Source:
Today, we’ll look at three examples:

  • A post by Ben Caspit, who defines himself as “right-ish” (though many would question that description), in which he is effusive in his praise of the “Brothers in Arms” group that was, of course, one of the mainstays of the protest moment.

  • We’ll see a column from Makor Rishon this past Friday. Makor Rishon is Israel’s intellectual, right-leaning and religious newspaper. Emunah Elon writes for Makor Rishon regularly. An accomplished novelist and award-winning feminist activist, she was once a writer for Yediot Ahronot, Israeli’s widest selling daily newspaper. But she left the paper when it endorsed the Disengagement from Gaza in 2005, and over her objections to its characterizations of settlers. Later, she began writing regularly for Yisrael Hayom, the distinctly pro-Bibi newspaper established by Sheldon Adelson. (We’ve produced a quick translation of her column from Friday below.)

  • Finally, what I thought was an astounding moment in the Channel 14 studio (Channel 14 is Israel’s rough equivalent of Fox News, though the two are not entirely parallel). In the clip, Shai Goldin, a well known writer and journalist, hard-right in no uncertain terms, has an unbelievable encounter with a guest on the show, whom he then throws out of the studio. And Goldin then goes fairly nuclear in explaining why he did it. To me, it’s incredible. It’s a new Israel, is all one can say—is all one can hope.

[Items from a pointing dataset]
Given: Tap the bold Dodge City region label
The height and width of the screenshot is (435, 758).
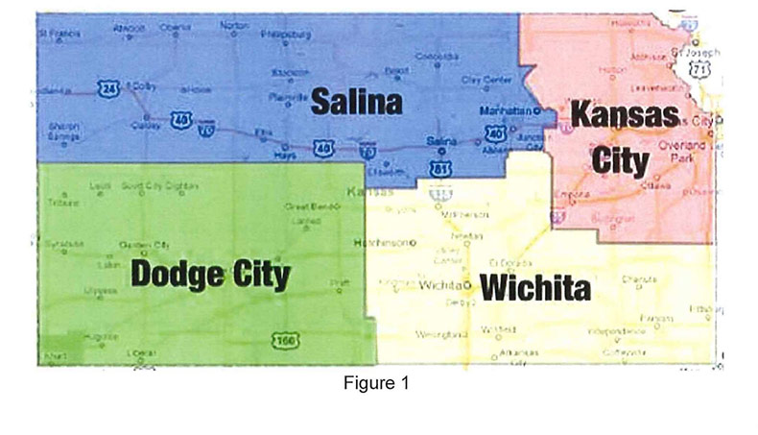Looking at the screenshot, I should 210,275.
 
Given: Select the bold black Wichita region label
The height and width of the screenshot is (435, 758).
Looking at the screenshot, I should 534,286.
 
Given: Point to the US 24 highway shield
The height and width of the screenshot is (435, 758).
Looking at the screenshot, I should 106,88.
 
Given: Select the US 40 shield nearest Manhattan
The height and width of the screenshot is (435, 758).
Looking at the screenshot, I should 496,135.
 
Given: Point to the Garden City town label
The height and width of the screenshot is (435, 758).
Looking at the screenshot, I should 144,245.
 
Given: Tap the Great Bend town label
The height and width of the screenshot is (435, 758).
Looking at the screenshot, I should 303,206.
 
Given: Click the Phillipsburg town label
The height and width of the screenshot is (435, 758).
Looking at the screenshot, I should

Written problem: Carry on the passage about Israeli commentators, starting after its last sentence. The items are separate from the passage about Israeli commentators and are not part of it.

Answer to this problem:
Ben Caspit on the “Brothers in Arms”

We’ll just translate the tweet. It requires no commentary.

So, the operation that “Brothers in Arms” created is an insane event. They have for all intents and purposes become the Home Front Command. They are the ones who are checking the shipments of ceramic vests [essentially flack jackets] that are now streaming to Israel. They do ballistic tests on them, check that they’re up to standards (yes, they actually shoot at samples of each shipment that arrives), then they sew them, re-pack them, and pass them onto the IDF. It’s insane.


Israelis are facing an unfolding horror. If you would like to share our conversation about what they are feeling and what is happening that the English press can’t cover, please subscribe today.


Emuna Elon in Makor Rishon: “For We Are All Guilty”

In a different world— the world that we lived in until last week— the most pressing question was whether or not there would be separation by gender on Simchat Torah in Dizengoff Square. 

The most critical project was to press forward with passing the “judicial reform” legislation, no matter what, and at the same time the most critical project was to stop the “governmental coup” no matter what….

[From every direction] Israelis silenced each other, trod all over each other’s values and feelings, and did all they could ruin each other’s lives.

In the language of that other world, we were used to calling the towns (yishuvim) of the Western Negev the “Gaza envelope.” Many of us believed that Israel could “disengage” from the ticking time bomb that we called the “Gaza Strip” and just surround it with towns. Many thought that Hamas should be supported while calling Israeli Arab citizens “supporters of terror” whose membership in the coalition [Lapid-Bennett 2022] was the mother of all sins.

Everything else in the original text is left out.